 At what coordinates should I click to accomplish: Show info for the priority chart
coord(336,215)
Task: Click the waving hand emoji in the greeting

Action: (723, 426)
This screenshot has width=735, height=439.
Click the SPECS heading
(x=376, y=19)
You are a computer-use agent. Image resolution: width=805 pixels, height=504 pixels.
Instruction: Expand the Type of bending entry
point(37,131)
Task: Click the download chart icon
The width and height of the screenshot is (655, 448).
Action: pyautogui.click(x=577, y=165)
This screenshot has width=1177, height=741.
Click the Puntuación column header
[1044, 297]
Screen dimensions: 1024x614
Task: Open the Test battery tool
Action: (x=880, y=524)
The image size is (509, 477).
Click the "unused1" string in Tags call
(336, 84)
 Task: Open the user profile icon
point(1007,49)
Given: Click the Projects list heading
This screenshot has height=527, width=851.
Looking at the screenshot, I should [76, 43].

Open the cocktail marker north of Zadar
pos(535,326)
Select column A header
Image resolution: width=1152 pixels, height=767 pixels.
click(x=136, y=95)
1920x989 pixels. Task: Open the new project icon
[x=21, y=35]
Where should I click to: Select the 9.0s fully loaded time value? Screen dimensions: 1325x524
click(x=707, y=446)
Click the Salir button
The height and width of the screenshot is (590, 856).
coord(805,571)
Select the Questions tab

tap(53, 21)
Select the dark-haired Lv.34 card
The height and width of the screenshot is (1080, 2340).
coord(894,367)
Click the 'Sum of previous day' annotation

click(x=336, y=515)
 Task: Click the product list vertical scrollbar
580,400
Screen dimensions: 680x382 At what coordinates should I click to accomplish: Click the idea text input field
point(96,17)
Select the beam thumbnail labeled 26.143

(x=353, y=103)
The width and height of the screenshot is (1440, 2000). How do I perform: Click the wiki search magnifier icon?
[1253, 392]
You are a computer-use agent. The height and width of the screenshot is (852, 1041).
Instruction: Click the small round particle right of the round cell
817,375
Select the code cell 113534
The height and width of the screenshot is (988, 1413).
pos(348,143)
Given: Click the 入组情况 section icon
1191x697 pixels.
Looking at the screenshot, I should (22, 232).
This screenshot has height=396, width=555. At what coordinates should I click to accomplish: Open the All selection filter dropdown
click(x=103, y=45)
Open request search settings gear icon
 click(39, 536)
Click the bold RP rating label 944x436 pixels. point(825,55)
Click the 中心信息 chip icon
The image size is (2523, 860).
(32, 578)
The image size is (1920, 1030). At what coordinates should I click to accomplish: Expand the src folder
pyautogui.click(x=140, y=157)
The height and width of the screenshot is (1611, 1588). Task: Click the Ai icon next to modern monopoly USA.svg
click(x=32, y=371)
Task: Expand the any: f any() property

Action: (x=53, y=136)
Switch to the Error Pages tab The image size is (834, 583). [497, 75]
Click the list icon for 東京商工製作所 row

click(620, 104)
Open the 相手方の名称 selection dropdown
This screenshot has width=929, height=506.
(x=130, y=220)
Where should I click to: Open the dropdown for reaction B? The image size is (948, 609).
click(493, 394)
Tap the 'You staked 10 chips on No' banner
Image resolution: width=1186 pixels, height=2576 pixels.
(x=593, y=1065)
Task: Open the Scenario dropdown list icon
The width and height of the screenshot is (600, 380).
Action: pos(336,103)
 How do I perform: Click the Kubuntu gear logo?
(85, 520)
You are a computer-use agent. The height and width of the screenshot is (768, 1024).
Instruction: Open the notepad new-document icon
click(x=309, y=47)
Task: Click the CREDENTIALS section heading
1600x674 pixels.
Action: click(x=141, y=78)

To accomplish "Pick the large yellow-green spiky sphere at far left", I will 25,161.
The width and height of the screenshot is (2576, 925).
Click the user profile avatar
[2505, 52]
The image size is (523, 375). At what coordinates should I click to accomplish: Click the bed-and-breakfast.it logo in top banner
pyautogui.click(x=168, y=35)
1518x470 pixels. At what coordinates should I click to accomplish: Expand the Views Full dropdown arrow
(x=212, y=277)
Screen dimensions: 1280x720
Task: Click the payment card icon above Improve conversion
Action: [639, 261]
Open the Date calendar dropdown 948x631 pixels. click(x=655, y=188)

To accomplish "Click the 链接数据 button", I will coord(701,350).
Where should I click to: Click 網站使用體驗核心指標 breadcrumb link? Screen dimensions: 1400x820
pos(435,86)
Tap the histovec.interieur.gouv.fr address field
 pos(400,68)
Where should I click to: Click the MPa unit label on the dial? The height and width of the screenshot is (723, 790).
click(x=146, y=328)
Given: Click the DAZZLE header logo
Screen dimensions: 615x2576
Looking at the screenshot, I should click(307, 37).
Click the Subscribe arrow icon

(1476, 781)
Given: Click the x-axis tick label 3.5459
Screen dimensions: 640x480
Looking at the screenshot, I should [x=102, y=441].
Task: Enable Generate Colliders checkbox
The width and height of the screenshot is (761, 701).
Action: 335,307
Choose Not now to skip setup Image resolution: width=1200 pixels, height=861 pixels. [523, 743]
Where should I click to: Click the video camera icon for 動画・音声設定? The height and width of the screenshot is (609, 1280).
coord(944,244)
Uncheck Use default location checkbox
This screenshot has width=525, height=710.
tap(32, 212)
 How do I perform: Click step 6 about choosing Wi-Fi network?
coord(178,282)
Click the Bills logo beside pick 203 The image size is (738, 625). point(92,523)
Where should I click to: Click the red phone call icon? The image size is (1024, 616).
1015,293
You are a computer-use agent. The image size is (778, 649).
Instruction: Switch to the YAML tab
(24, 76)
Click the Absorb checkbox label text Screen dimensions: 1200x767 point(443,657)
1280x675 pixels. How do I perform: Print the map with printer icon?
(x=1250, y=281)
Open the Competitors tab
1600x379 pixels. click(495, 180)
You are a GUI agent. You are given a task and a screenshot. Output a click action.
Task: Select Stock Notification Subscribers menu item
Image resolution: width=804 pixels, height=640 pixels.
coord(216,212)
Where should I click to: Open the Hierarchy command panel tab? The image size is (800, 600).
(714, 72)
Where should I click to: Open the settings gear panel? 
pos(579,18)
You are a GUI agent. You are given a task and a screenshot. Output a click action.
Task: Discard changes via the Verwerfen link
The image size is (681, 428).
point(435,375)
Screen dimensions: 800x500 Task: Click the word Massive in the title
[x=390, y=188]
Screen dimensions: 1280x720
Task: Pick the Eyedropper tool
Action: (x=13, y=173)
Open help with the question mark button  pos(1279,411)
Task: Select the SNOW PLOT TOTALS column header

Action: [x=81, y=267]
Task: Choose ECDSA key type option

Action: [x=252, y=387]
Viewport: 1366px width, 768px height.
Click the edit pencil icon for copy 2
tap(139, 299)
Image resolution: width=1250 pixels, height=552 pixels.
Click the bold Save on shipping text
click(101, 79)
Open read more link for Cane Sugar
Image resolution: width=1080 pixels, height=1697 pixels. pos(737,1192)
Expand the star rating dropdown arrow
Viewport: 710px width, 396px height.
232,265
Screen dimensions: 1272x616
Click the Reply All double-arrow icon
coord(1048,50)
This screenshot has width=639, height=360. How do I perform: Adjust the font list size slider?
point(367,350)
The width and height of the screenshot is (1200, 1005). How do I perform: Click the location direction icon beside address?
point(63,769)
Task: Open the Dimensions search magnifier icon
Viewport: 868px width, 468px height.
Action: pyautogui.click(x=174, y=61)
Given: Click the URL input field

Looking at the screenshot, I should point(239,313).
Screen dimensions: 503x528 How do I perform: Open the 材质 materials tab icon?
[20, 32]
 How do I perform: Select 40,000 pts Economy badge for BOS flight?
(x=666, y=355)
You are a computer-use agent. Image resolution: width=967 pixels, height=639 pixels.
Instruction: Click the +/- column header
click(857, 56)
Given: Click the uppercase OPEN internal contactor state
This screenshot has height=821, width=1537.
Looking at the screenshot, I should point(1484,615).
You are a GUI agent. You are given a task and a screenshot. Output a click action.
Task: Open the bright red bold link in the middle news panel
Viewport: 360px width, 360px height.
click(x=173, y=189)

*Task item*: Match on "button": copy every line in the records that has it.

*Answer area*:
Click the Salir button
To accomplish "Click the 链接数据 button", I will coord(701,350).
Open help with the question mark button  pos(1279,411)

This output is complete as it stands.